Fracture pattern and instability of thoracolumbar injuries

Abstract

Spinal fractures are common in the thoracolumbar region. Assessment of fracture instability is often made from fracture patterns seen on plain radiographs or CT scans. The purpose of this in vitro study was to correlate three-dimensional flexibility to each fracture type, i.e., endplate, wedge, and brust. Ten fresh cadaveric human spine specimens (T11-L1) were incrementally impacted in a high-speed trauma apparatus until a fracture occurred. All fractures were produced by the same mechanism (axial compression/flexion load). The occurrence of a fracture was monitored by lateral radiographs of the specimen, whose canal was lined with 1.6-mm steel balls. After each impact, the specimen was studied for its flexibilily in flexion, extension, left and right lateral bindings, and left and right axial rotations. The flexibility was determined in response to the application of maximum pure moments of 7.5 Nm.

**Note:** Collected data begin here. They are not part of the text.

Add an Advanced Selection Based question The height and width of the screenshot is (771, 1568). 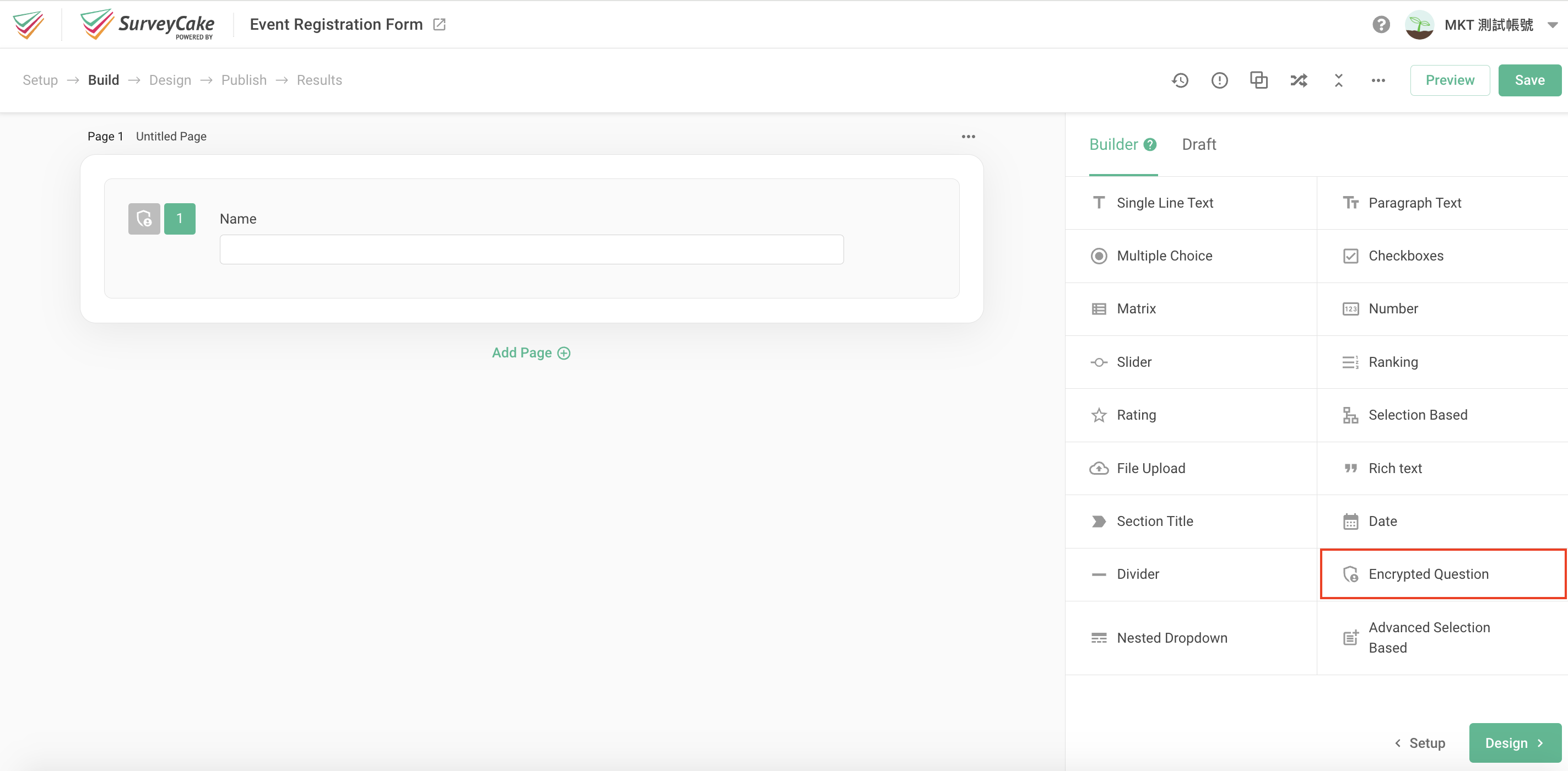point(1430,637)
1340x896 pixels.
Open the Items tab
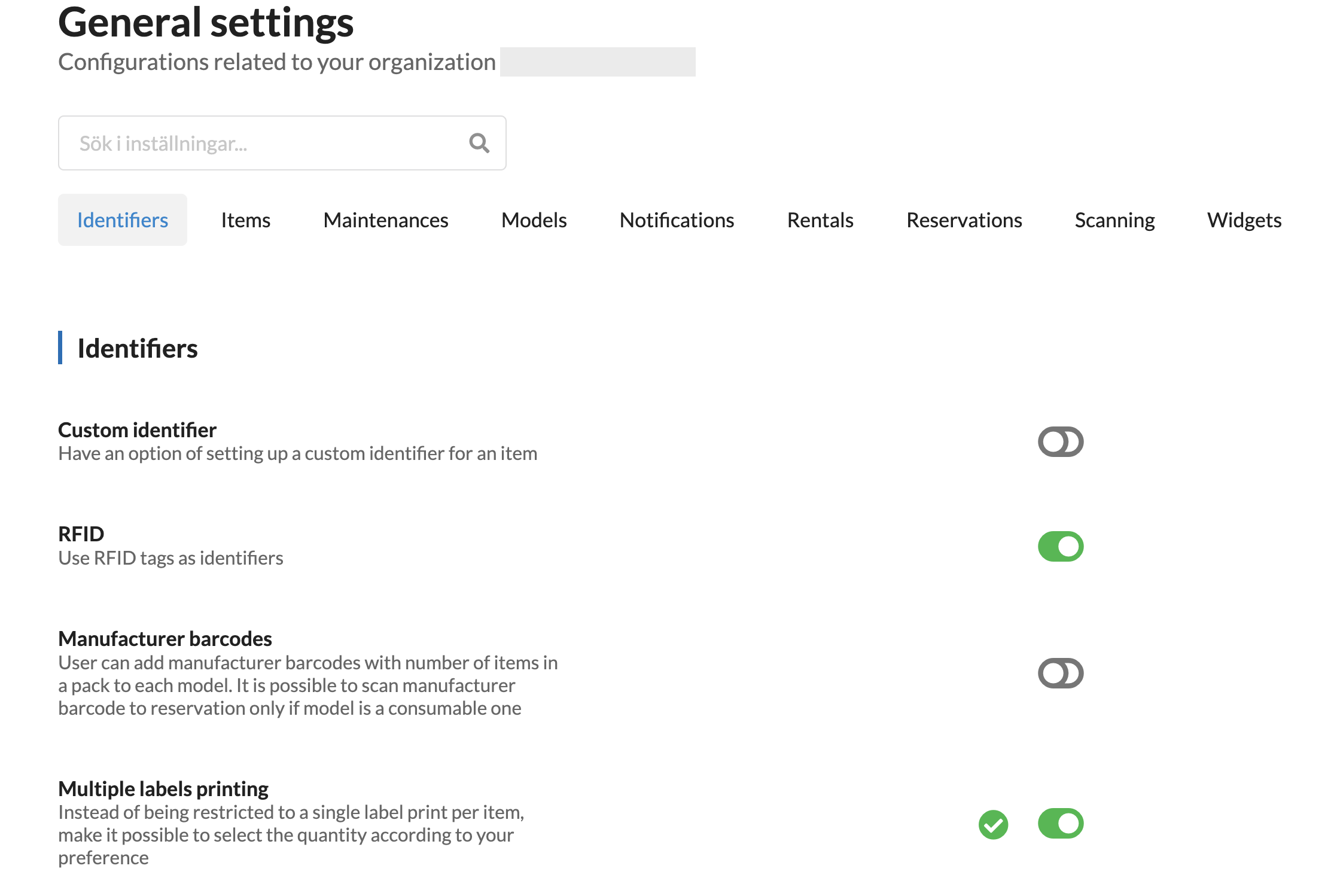(x=245, y=220)
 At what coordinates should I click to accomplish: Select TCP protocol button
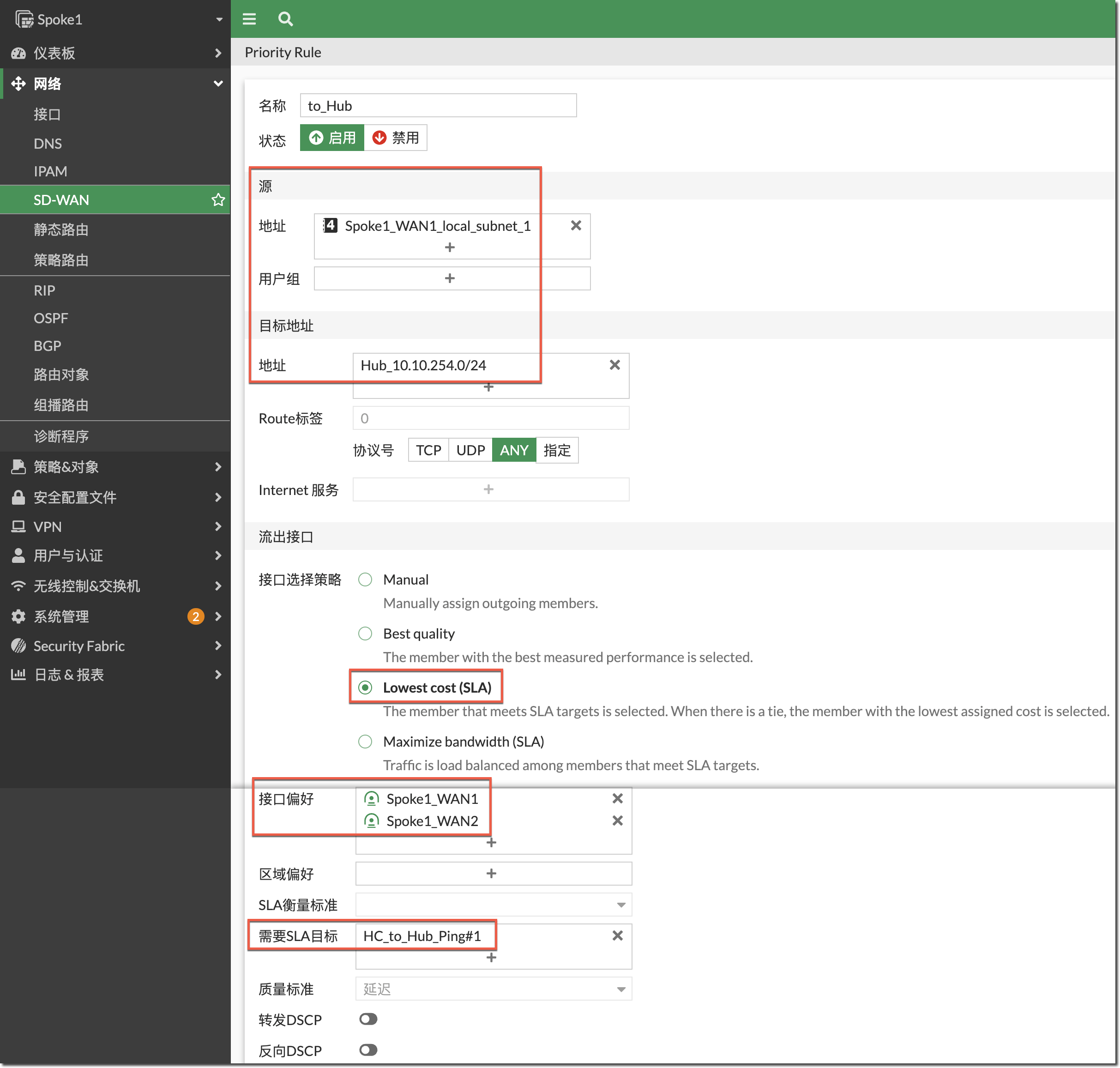428,450
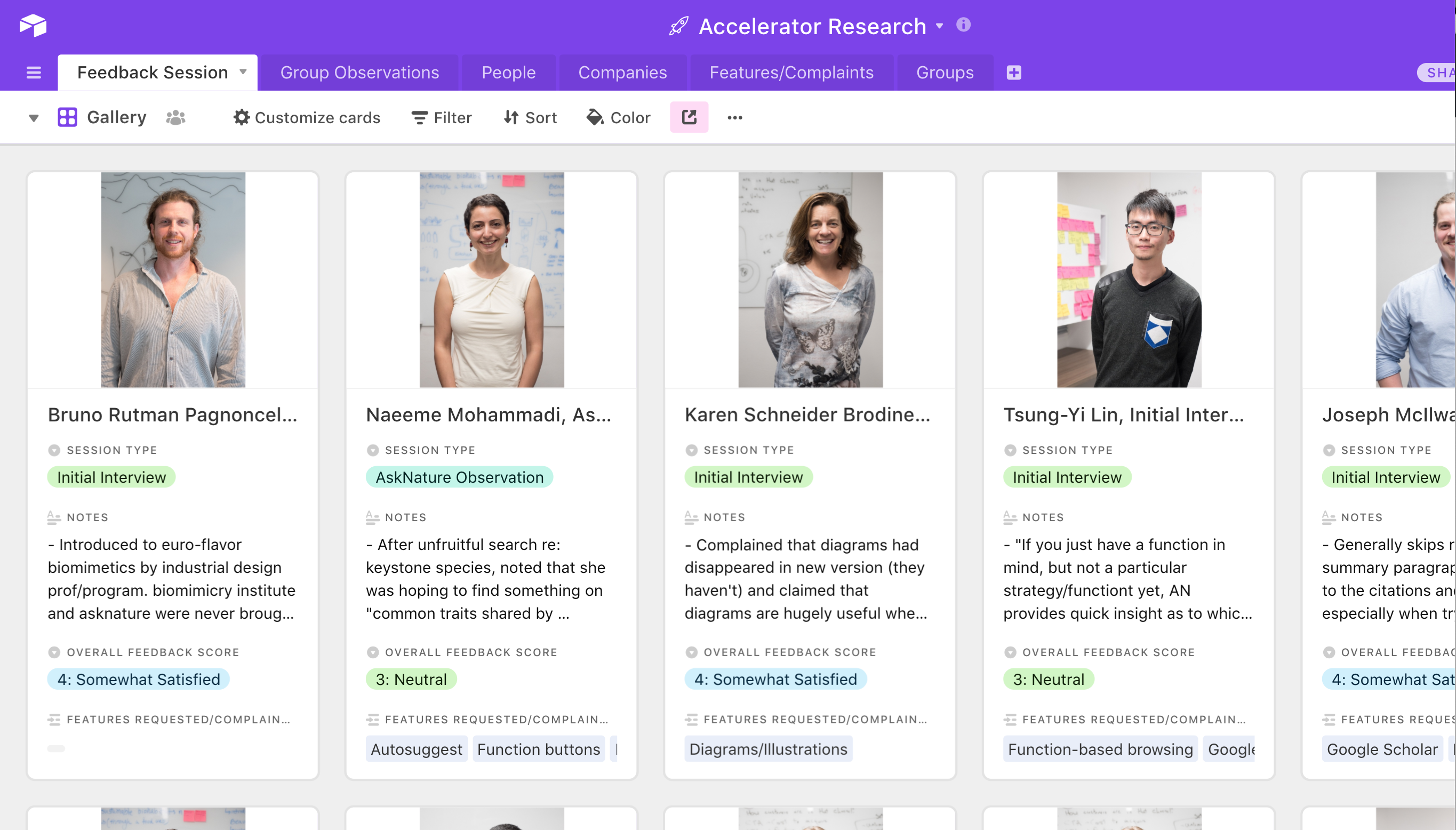This screenshot has width=1456, height=830.
Task: Click the Diagrams/Illustrations linked record
Action: 767,749
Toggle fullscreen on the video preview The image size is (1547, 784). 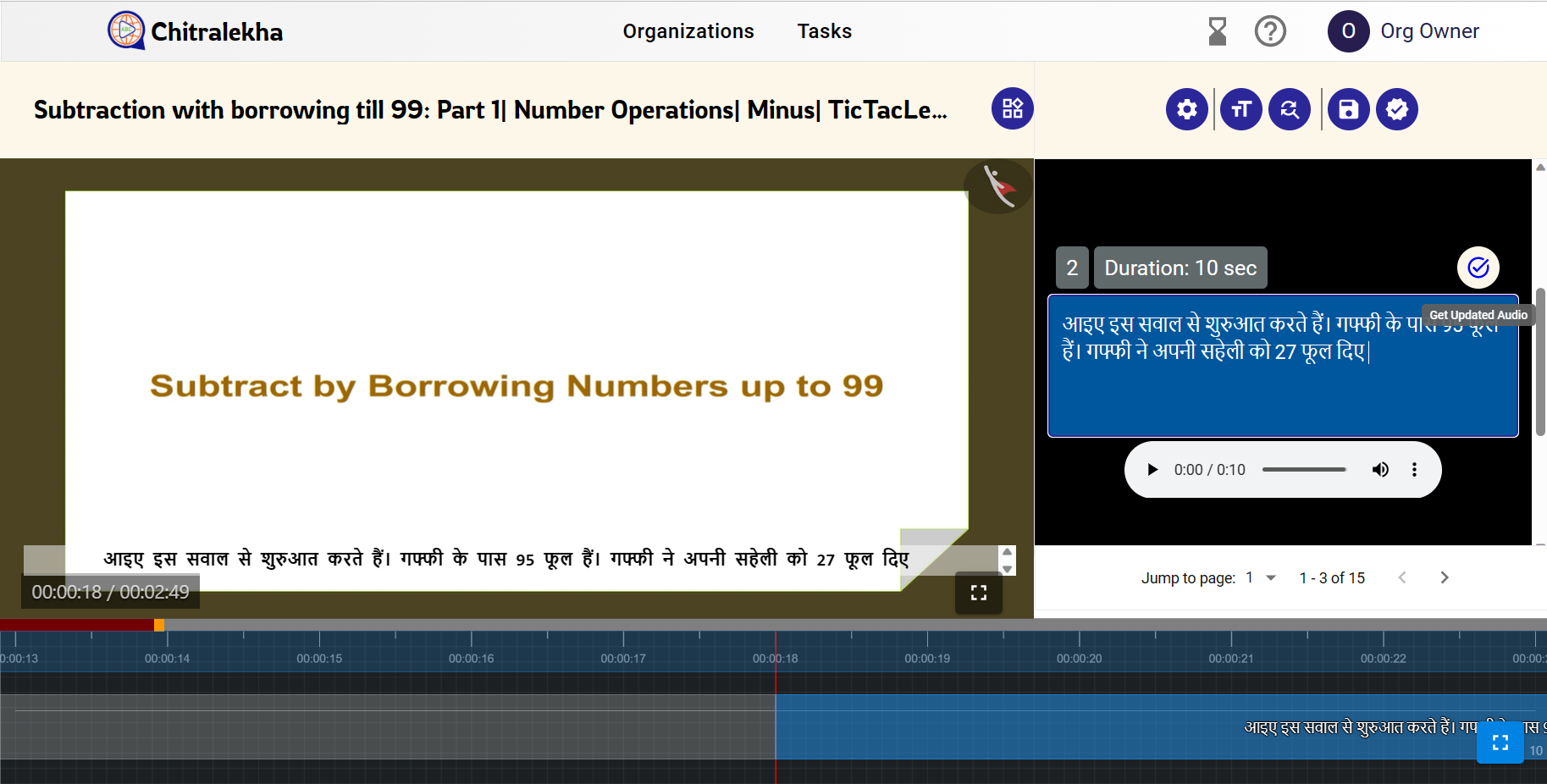coord(978,593)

Each moment was applied individually and in three load cycles. Parameters of neutral zone (NZ) and range of motion (ROM) were computed. Average flexion-extension ROM (and NZ) for intact, endplate, wedge, and burst fracture were respectively, 12.7° (1.3°), 13.9° (1.7°), 19.2° (3.2°), 22.0° (6.0°). The average lateral bending ROM (NZ) were 12.6° (1.2°), 13.6° (1.9°), 19.1° (3.7°), 27.2° (9.8°). The average axial rotation ROM (NZ) were 4.7° (0.4°), 6.1° (0.7°), 7.1° (1.0°), 12.9° (3.1°). The highest instability (fracture/intact motion) was seen in the axial rotation NZ in all three fracture types: 3.2, 5.4, and 14.7, respectively, for the endplate, wedge, and brust fractures. The average kinetic energy and force necessary to produce endplate, wedge, and burst fractures were 57, 84, 104 Nm, and 4.8, 6.5, 6.3 kN, respectively.